Jeżeli coś wiem na temat obrączkowania to najpewniej to, że moje pisklaki ich nie będą miały. A to po raz wtóry przez złośliwość losu.
Już Patapon miał być obrączkowany. Umówiłam się z hodowcą, że w dniu wyklucia dzwonie a on wyśle szybko ile sztuk trzeba. I wszystko by zadziałało, gdyby po tygodniu nie przyszła pusta koperta z dziurą wydartą po obrączce. Patapon był wypasionym jedynakiem, a jego nóżki nie były chude jak patyczki by czekać na kolejną przesyłkę. Pisklaki rosną baaardzo szybko.

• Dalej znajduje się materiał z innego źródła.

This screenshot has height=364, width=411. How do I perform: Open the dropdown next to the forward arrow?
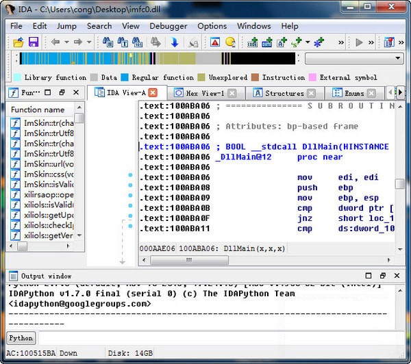(89, 42)
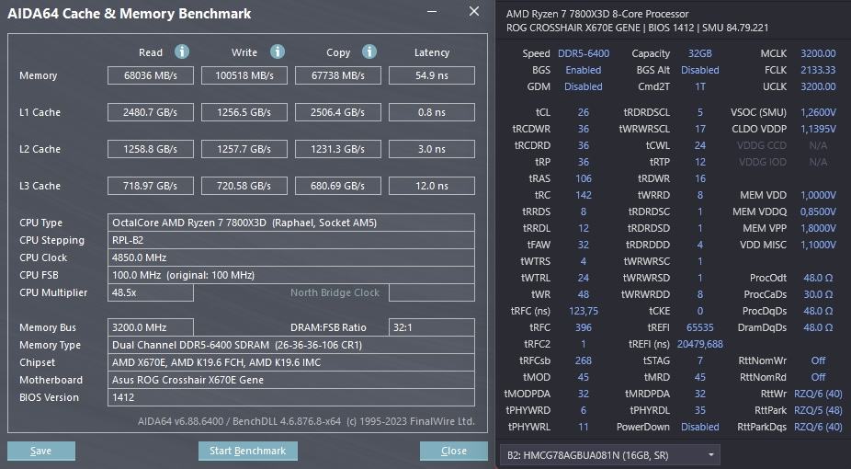The height and width of the screenshot is (469, 851).
Task: Click the Copy column info icon
Action: [x=369, y=52]
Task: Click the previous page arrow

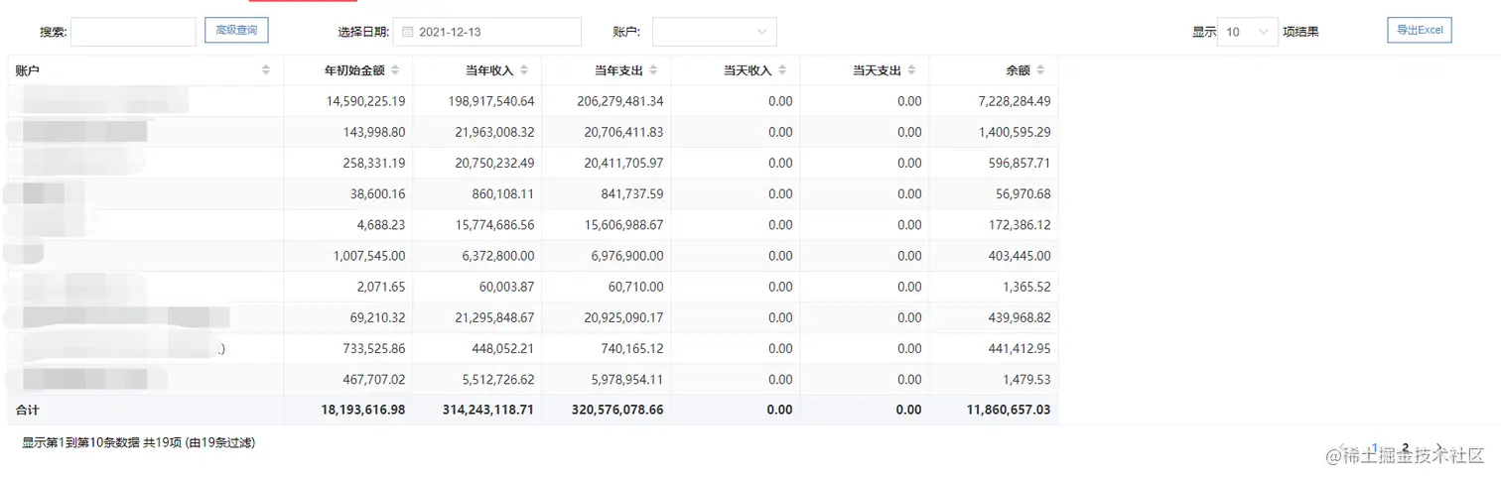Action: pos(1343,448)
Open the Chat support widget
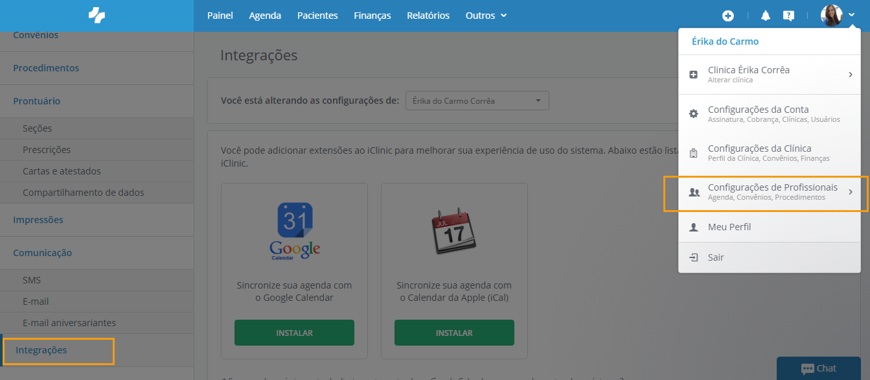Screen dimensions: 870x380 pyautogui.click(x=819, y=368)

W dniu wykluwania się obecnych pisklaków, całkiem nieblisko mojego domostwa odbywała się giełda ptaków egzotycznych. Pojechałam na nią, przeszukałam wszystkich sprzedawców i nie znalazłam obrączek o potrzebnych mi rozmiarach. Wysłał więc je hodowca ale niestety, szał świąteczno-wielkanocny opóźnił działania poczty i obrączek jeszcze nie ma. Moje maleństwa, jak się dzisiaj im przypatrzyłam nie są już maleństwami, mają 11 dni i wątpię w to by jakieś pierścionki zmieściły sie na ich nogasie. Ubolewam nad tym bo są one potomkami wyszukanych egzemplarzy ptaków wystawowych a taka obrączka.. hm, uszlachetnia.